Serverless distributed live platform

This system allows you to stream SRT (h264 + AAC) and create the live ABR in a fully distributed way. This implementation uses AWS Lambdas to perform a segmented serverless transcoding, this allow us to instantly scale to any type of renditions and transcoding settings, tested up to 2160p@60fps (h264 - AAC).

This player demo page allows you to simple create playback URLs for this platform, and also includes a player to facilitate testing (based on VideoJS)

Disclaimer: This is just a proof of concept, it is not ready / designed to run in production environments

Introduction

In this section we will compare the common approach of "single host linear live transcoding" vs the one presented in this repo "distributed live transcoding"

Single host linear live transcoding

Nowadays for livestreaming the most used architecture is to use single host to create ABR ladder needed for distribution, see figure 2

Figure 2: Single host linear live transcoding concept

This is a simple and good approach, but it some problems: scalability, flexibility, reliability.

Scalability problem in linear transcoding

When we ask the transcoding machine for more that it can handle, the machine starts transcoding slower tan real time, and this is a time bomb for live. The player will start stalling, and (depending on the implementation) that machine will OOM or drop data.
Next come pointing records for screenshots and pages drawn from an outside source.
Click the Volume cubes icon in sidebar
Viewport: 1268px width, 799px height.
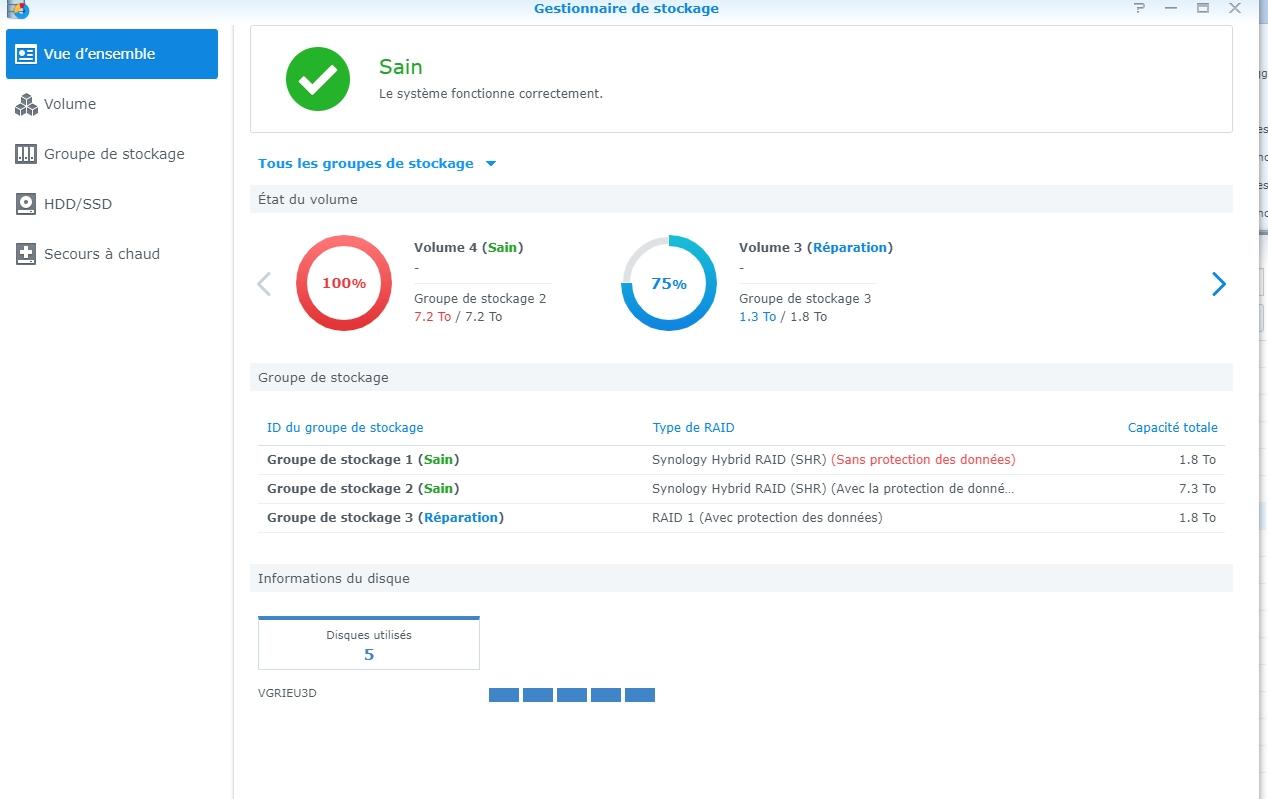(26, 104)
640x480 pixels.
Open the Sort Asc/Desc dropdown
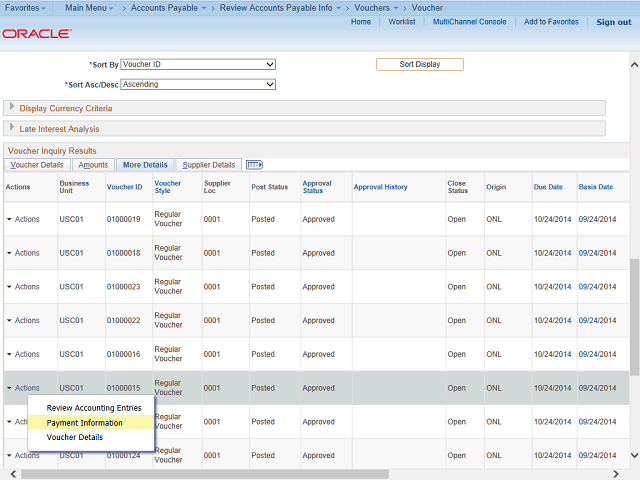[x=198, y=85]
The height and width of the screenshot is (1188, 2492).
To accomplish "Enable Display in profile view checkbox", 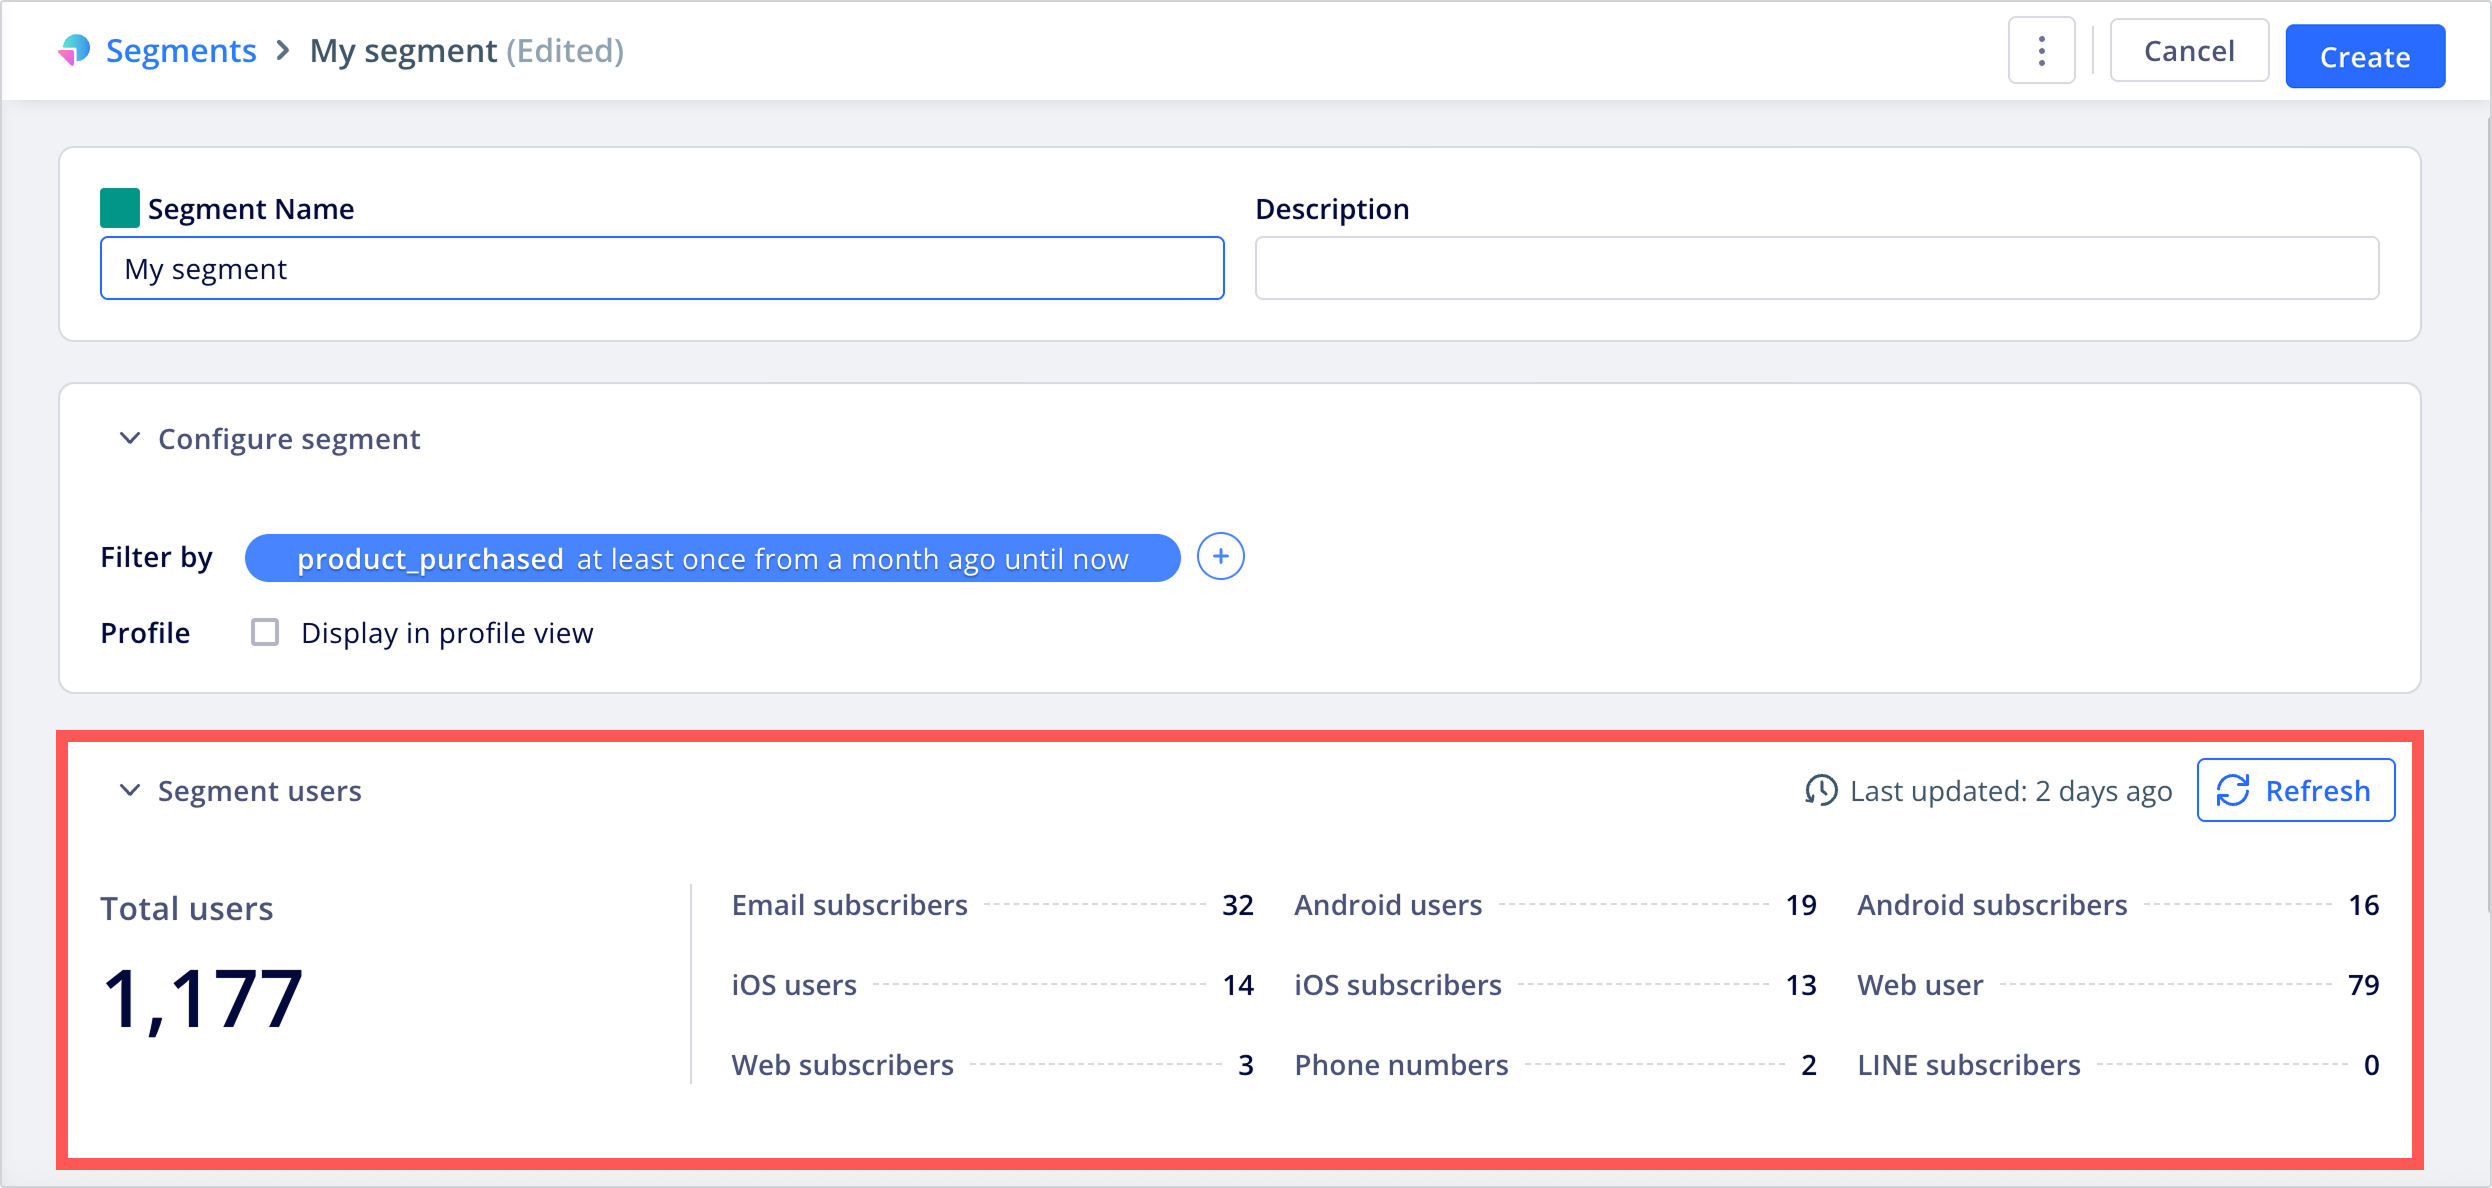I will click(265, 632).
Log story short: Awful user experience

Flexibility problem in linear transcoding

When the stream starts we can evaluate what are the best encoding params for each lane, but after this point it could be quite difficult to re-evaluate those encoding params.
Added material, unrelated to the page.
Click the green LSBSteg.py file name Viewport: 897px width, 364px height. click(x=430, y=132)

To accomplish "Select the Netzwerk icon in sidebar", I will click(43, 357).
Imagine the situation where we are resource constrained when the stream starts and we decide to apply fast encoding presets (so low quality) to save some CPU capacity, but few minutes after we have a lot of free resources, in this approach is quite difficult to update those encoding params

Reliability problem in linear transcoding

We have one machine managing all the stream transcoding, if this single machine goes down, we lose the stream. We can always mitigate that risk duplicating the transcoding stage, it can be done but it has some synchronization challenges

Distributed live transcoding

In this approach the transcoding is performed in small temporal chunks. The 1st step is to slice the continuos input stream in small (playable) chunks, then we can send those chunks to stateless transcoders, and finally those transcoders can generate the renditions for each individual chunk. See figure 3

Figure 3: Distributed live transcoding concept

Advantages of distributed live transcoding

Reliability: If any transcoder machine goes down the stream will not be affected. That chunk is retry-able, or we could double transcode for important streams
Scalability: You do not need to buy bigger machines to use more complex codecs / higher resolution - framerates, just use more of them (horizontal scaling for live transcoding)
Flexibility: You can reevaluate your decisions every few seconds, so you can update (some) encoding settings at any time to meet any criteria
Deployability: You can deploy any transcoding machine at any time without affecting the streams, this ability is "baked" into the architecture

Problems of distributed live transcoding

Decoder buffer size for VBV: You will need to manage the decoder buffer size knowing that you will not have the data from previous chunk when you start the encoding
GOP Size: The transcoding time will be proportional that, so if you are interested in providing some target latency you need to be able to control (limit) the input GOP size. Remember the shortest playable unit is a GOP. Also you need closed GOPs.
Audio priming: In some audio codecs you need the last samples from previous chunk to be able to properly decode the current chunk audio, see this post for more info
Latency: If you are planning to use encoders / resolution that your transcoding machines can NOT handle in real time (for instance AV1 4K), then you should expect an increased latency. But in this case I think is totally OK, because you can NOT do that in linear approach, now you can totally do it and the price to pay is "just" latency

Distributed live streaming based on AWS lambdas

This is what we implemented in this repo

Figure 4: Distributed live streaming based on AWS lambdas

Edge EC2 (ingest + slicer)

Figure 5: Distributed live Edge EC2 contents

It terminates the SRT protocol and transmuxes the media to Transport Stream (TS), all of these is done with a simple ffmpeg command

# Start RTMP listener / transmuxer to TS
ffmpeg -hide_banner -y \
-i "srt://0.0.0.0:1935?mode=listener" \
-c:v copy -c:a copy \
-f mpegts "tcp://localhost:2002"

Uses this open source project go-ts-segmenter to slice the input TS and upload the resulting chunks to S3. In these stage we also add the following info to each chunk in form of HTTP headers
- Target suration in ms: x-amz-meta-joc-hls-targetduration-ms
- Real duration in ms (for regular latency mode): x-amz-meta-joc-hls-duration-ms
- Epoch time the chunk was created in the slicer in ns: x-amz-meta-joc-hls-createdat-ns
- Sequence number of that chunk: x-amz-meta-joc-hls-chunk-seq-number

Chunk transcoder lambda

Every time a chunk is uploaded from ingest to S3, the joc-lambda-chunk-transcoder is automatically invoked. This lambda contains an ffmpeg binary compiled to run inside of AWS Lambda environment

One of the advantages of using Lambdas is that they provide a deterministic execution framework, meaning if we have a problem transcoding chunk N, it is really easy to repro that problem, using the same code version, and input.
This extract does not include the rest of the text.